Boas notícias nos esperavam em Barbacena. Mr J. N. Gordon, superintendente-chefe da grande mina inglesa de Morro Velho, tivera a amabilidade de nos mandar algumas mulas, para Juiz de Fora; nossa demora levara a tropa a dirigir-se para o norte, e estávamos com muito medo de perdê-la. Paga-se aqui, por animal, 5$000 por dia, para cada um, incluindo o guia montado. Esses animais, contudo, raramente são bons, jamais seguros, especialmente para quem não tem muita prática de viagem a cavalo; e a comodidade das viagens no Brasil depende, primordialmente, do animal e da sela. Nossa satisfação, portanto, não foi pequena, quando encontramos dez boas bestas, sob os cuidados de Mr Fitzpatrick, cuja única obrigação consistia em cuidar dos animais e dos seus arreios. Na Pérsia, chamaríamos esse dono dos cavalos de Morro Velho de Mirakhor, chefe das estrebarias; aqui ele é um escoteiro ou escudeiro — e posso dizer a seu respeito que não permitiu que seus homens bebessem, e que tudo ocorreu para nós da maneira mais confortável.
Não há viajante que não se queixe da teimosia e rabugice das mulas; não há viajante que não alugue mulas, um mal necessário, pois os cavalos não agüentam fazer longas viagens, nesta parte do Brasil. A besta deve ser compreendida estudando-se o mulato e o eunuco; como esses dois monstros amáveis, ela parece encarar toda a criação com um mesmo e indistinto ódio.
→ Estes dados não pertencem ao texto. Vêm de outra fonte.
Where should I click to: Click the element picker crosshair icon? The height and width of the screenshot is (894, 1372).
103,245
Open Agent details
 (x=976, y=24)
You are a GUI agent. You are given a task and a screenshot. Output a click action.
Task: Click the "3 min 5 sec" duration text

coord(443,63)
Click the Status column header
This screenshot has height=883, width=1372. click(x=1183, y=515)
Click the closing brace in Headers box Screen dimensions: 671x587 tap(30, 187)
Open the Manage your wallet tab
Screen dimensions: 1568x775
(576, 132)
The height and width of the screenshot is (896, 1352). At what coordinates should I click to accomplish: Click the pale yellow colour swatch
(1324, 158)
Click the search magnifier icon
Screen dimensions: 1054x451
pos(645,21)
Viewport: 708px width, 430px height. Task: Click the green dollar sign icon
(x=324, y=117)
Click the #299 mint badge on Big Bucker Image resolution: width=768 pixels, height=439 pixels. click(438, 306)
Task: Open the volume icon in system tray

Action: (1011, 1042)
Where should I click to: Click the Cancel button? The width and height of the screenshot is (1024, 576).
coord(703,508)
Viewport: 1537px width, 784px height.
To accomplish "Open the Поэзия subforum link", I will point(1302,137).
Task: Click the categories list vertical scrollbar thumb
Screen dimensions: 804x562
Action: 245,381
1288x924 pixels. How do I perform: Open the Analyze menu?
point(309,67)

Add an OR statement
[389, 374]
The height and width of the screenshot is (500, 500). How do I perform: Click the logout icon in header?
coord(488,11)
A mula não toma afeição ao dono, por melhor que ele a trate; o cavaleiro jamais pode confiar nela, e, de todos os animais, é o mais afetado pelo medo. Seus truques são inúmeros, e a mula parece ter consciência de que sua traição pode sempre levar a melhor em uma luta; os velhos, portanto, preferem os cavalos às mulas. É um engano acreditar-se na resistências desses animais; aqui, pelo menos, cheguei à conclusão de que o sol cedo os cansa e que eles exigem muito alimento, muita água e muito descanso. Durante minhas viagens pelo Brasil, uma mula caiu comigo ao atravessar uma ponte, a despeito da tão proclamada sagacidade muar; outra caiu de lado, prancheou-se, como dizem os brasileiros; uma terceira, aliás, um macho muito perverso, deu um tal pulo, quando me encontrava tranqüilo depois e descuidadamente sentado na sela, que uma hora depois eu ainda estava tonto. E, em resumo, não andei 100 milhas sem que minha cavalgadura beijasse o chão, uma, duas, três vezes. Em um ponto, contudo, aquele quadrúpede ultrapassa o bípede. Olha para o que é mais importante, e acompanha os passos de um irmão bastardo, enquanto o bípede aprende — e, o que é mais curioso, o pai de família lhe ensina tal lição — a fazer o contrário.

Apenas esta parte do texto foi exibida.